● **Document text**
***
The Cecotec is the cheaper ticket into dual-motor territory. It's aimed at Spanish/European riders who want a legal, regulated, tank-like scooter that can carry heavier bodies up steep old-town slopes without drama. Think: utility first, prestige later.

The Dualtron Popular costs more but promises that "real brand" experience: better finish, nicer cockpit, more sophisticated electronics, and the option to unlock serious speed on private land. You buy this if you want everyday usability, but also want to feel you bought into the grown-up scooter world-not just a bulk-store product with big numbers on the box.

Same broad class, overlapping use case, but very different ways of solving the "serious daily scooter" problem-that's why they're worth comparing head-to-head.

Design & Build Quality

Specs Comparison

Put your hands on the Cecotec first and you immediately feel: this is built like hardware, not jewellery. Thick steel, industrial welds, bulky stem clamp, big deck. It feels agricultural in a reassuring way, but you won't confuse it with a refined Korean or German machine. The finish is fine for the price, but details like fenders, cable routing and latch tolerances do remind you this is a budget-pushed product.

The oversized deck really dominates the look. It's long and wide, more like a small pallet than a scooter deck, with a functional grippy surface. Practical? Absolutely. Elegant? Not exactly. The cockpit is conventional: trigger throttle, a simple LCD, straightforward controls. Nothing wrong with it, but nothing you'll show off to your friends either.

Hop on the Dualtron Popular and the difference in design philosophy slaps you in the face. The frame feels more cohesive, the lines cleaner, the plastics and rubber parts better aligned. Cables are more restrained instead of looking like someone hung a wiring loom as an afterthought. The deck is slimmer and shorter than the Cecotec's XXL plank, but the rubber mat and rear footrest feel more "engineered" and less "just made it big and called it XXL".

The new EY2 display and integrated lighting give the cockpit that modern, almost scooter-motorcycle vibe. Buttons feel better, hinges and folds inspire more trust, and there's less creaking and rattling once you've put real kilometres on it. Neither is on the same level as three-grand flagships, but the Dualtron definitely feels like the more mature piece of kit in the hand.
***
● **Work to do**
a) Reproduce the passage of the scooter comparison between "The oversized deck" and "your friends either.", inclusive.
b) Condense the paragraph of the scooter comparison that begins "Put your hands on the Cecotec first" into a short bulleted list that keeps its main facts.
c) Extend the scooter comparison with the section that comes next.
The items have no connection to the scooter comparison.

[Entries on locating words and elements]
***
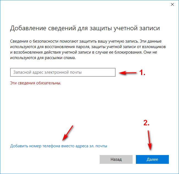Click the heading Добавление сведений для защиты
The image size is (179, 174).
85,28
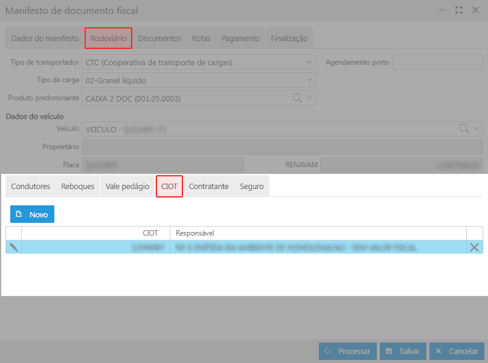This screenshot has height=363, width=488.
Task: Open the Tipo da carga dropdown
Action: click(310, 80)
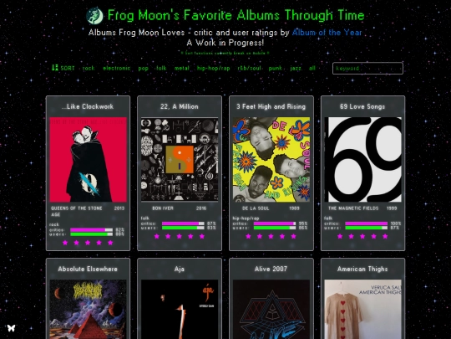Click middle star under 3 Feet High and Rising

[271, 236]
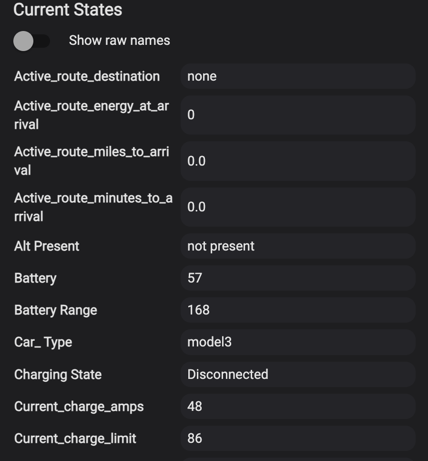
Task: Click the Current States heading
Action: pyautogui.click(x=68, y=10)
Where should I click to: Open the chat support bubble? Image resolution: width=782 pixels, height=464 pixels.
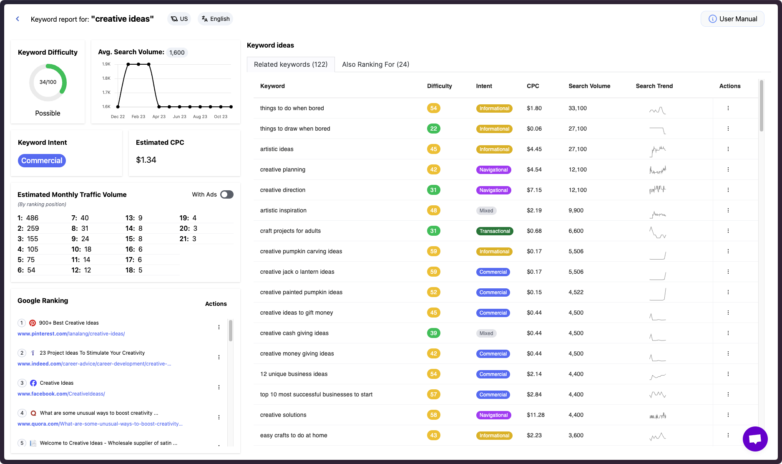point(755,439)
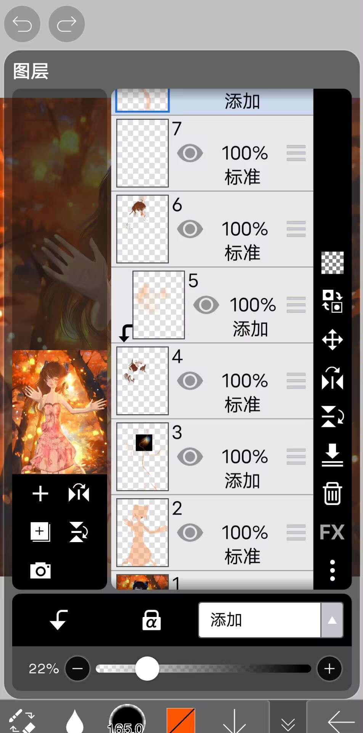Select layer 6 row

[212, 229]
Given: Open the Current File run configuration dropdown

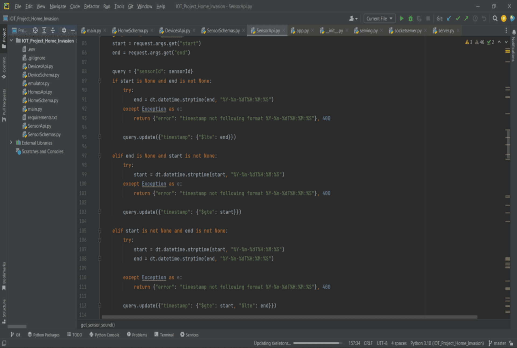Looking at the screenshot, I should coord(379,19).
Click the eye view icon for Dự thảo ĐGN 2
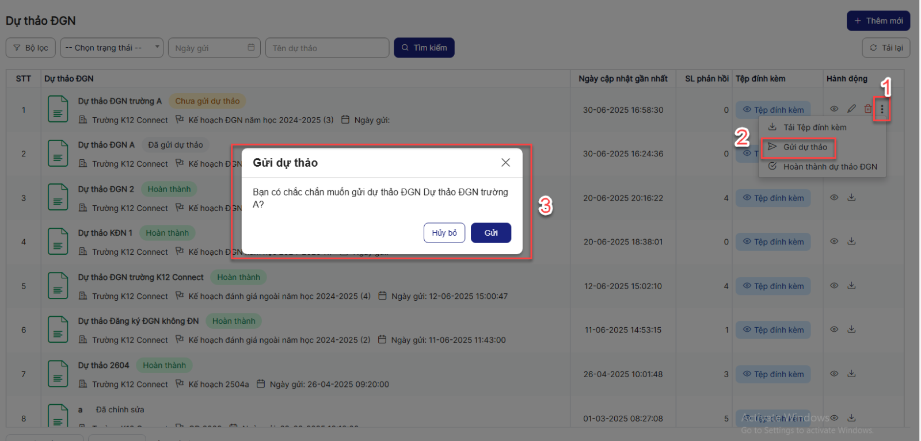 pos(834,197)
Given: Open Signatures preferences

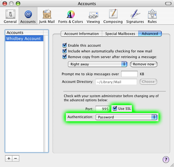Looking at the screenshot, I should point(135,16).
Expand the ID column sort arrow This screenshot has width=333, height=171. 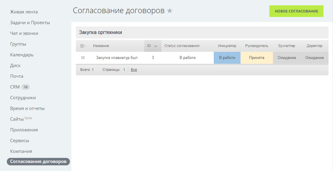[155, 46]
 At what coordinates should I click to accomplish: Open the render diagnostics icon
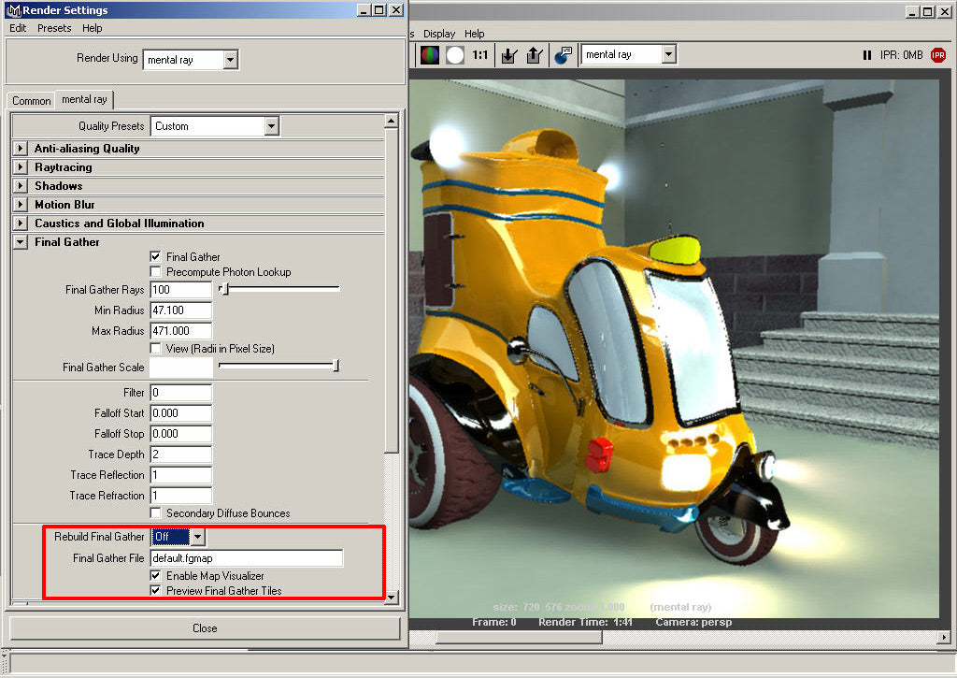pos(563,55)
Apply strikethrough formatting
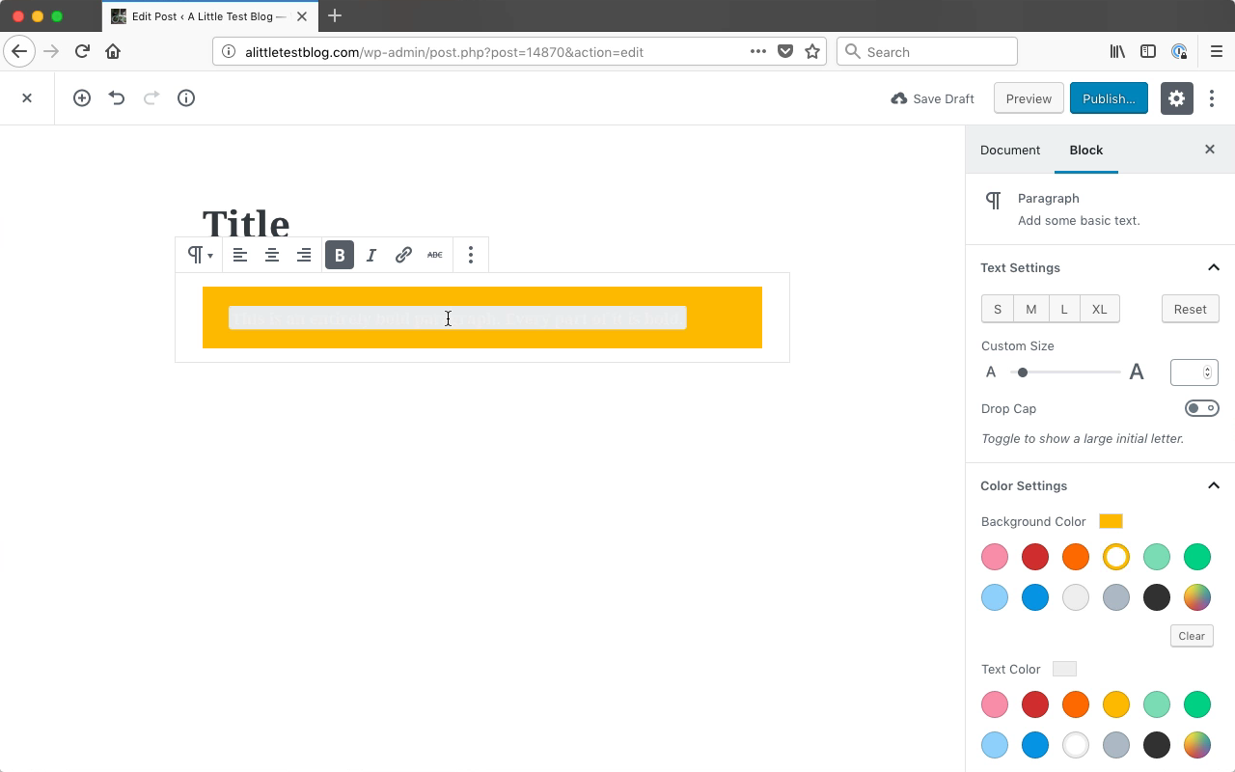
***
● **Expected results**
a)
The oversized deck really dominates the look. It's long and wide, more like a small pallet than a scooter deck, with a functional grippy surface. Practical? Absolutely. Elegant? Not exactly. The cockpit is conventional: trigger throttle, a simple LCD, straightforward controls. Nothing wrong with it, but nothing you'll show off to your friends either.

b)
- The Cecotec feels built like hardware, with thick steel, industrial welds, a bulky stem clamp and a big deck.
- It feels agricultural in a reassuring way but is not as refined as a Korean or German machine.
- The finish is fine for the price.
- Fenders, cable routing and latch tolerances show that it is a budget-pushed product.

c)
Ride Comfort & Handling

After a few kilometres over broken pavement, the Cecotec makes its intentions clear: comfort at legal speeds is its party trick. Those large, tubeless off-road tyres pair with dual spring suspension that's surprisingly generous for the money. Hit cobbles, tram tracks, or that inevitable surprise pothole and the scooter mostly shrugs. The XXL deck lets you shift around like you're on a small balcony, which massively helps on longer rides. Your knees and feet will thank you.

Handling, though, feels more like steering a small cargo scooter than a nimble commuter. The weight, the tall stem and the chunky tyres make it stable but a bit lazy to turn. It's excellent in a straight line and over rough surfaces; quick slaloms and tight chicanes are not its natural habitat. Think "big SUV with soft suspension" more than "hot hatch".

The Dualtron Popular approaches comfort differently. The suspension is firmer, with its air-spring front and coil rear biased towards responsive urban riding rather than plush floating. At moderate speeds on rough asphalt it takes the edge off nicely, but lighter riders will feel more of the road than on the Bongo. Combine that with slightly smaller wheels and you do need to watch for deeper holes and sharp curb entries a bit more carefully.

In return, the Popular handles far better. The lower stance, narrower deck and geometry make it feel eager to change direction. Weaving through traffic, carving around pedestrians, or adjusting line mid-corner feels precise, not like wrestling mass. Once you're used to it, the Dualtron simply feels more "connected" and confidence-inspiring, especially if you like riding dynamically rather than just cruising in a straight line.

Performance

Legally, both are capped to similar city-bike speeds in much of Europe. But how they get there-and what happens beyond that on private land-is night and day.

The Cecotec's dual motors deliver their power in a very "shove first, ask questions later" fashion. Off the line, especially in Sport mode, it lunges to its capped speed quickly and then just... stays there. In town, that's not a bad thing: it feels bulldozer-strong, not twitchy. The real strength is on climbs: long, nasty hills that make standard city scooters wheeze are taken in stride. Heavy rider, backpack, incline that would kill a rental? The Bongo just powers up, rarely feeling like it's working hard.

Braking is handled by a pair of mechanical discs plus electronic braking. Once bedded in and properly adjusted, stopping power is decent and predictable. You get good modulation and enough bite to manage its considerable mass, though you can't expect the precise, one-finger power of modern hydraulics. For the performance envelope it's limited to, the setup is adequate.

The Dualtron Popular in dual-motor trim feels more eager everywhere. Throttle response is sharper, and the motors spin up with more verve. From the first few metres it carries that recognisable Dualtron "punch"-not overwhelming, but much more playful than the Bongo. And, crucially, if you ever unlock it off public roads, there's proper extra speed on tap. Cruising in the mid-forties (km/h) without the motors feeling strained and having headroom beyond that changes the entire character of the ride.

Hill climbing is equally impressive; the Popular climbs brutally steep ramps without drama, though the Cecotec doesn't embarrass itself here either. Where the Dualtron loses a bit is braking hardware: drum brakes front and rear. They do the job and are very consistent in all weather, but they don't give the crisp initial bite of a well-set disc. For the speed the Pop is capable of when derestricted, I'd personally prefer stronger, more progressive stoppers; as a legal commuter, though, the low-maintenance aspect is tough to beat.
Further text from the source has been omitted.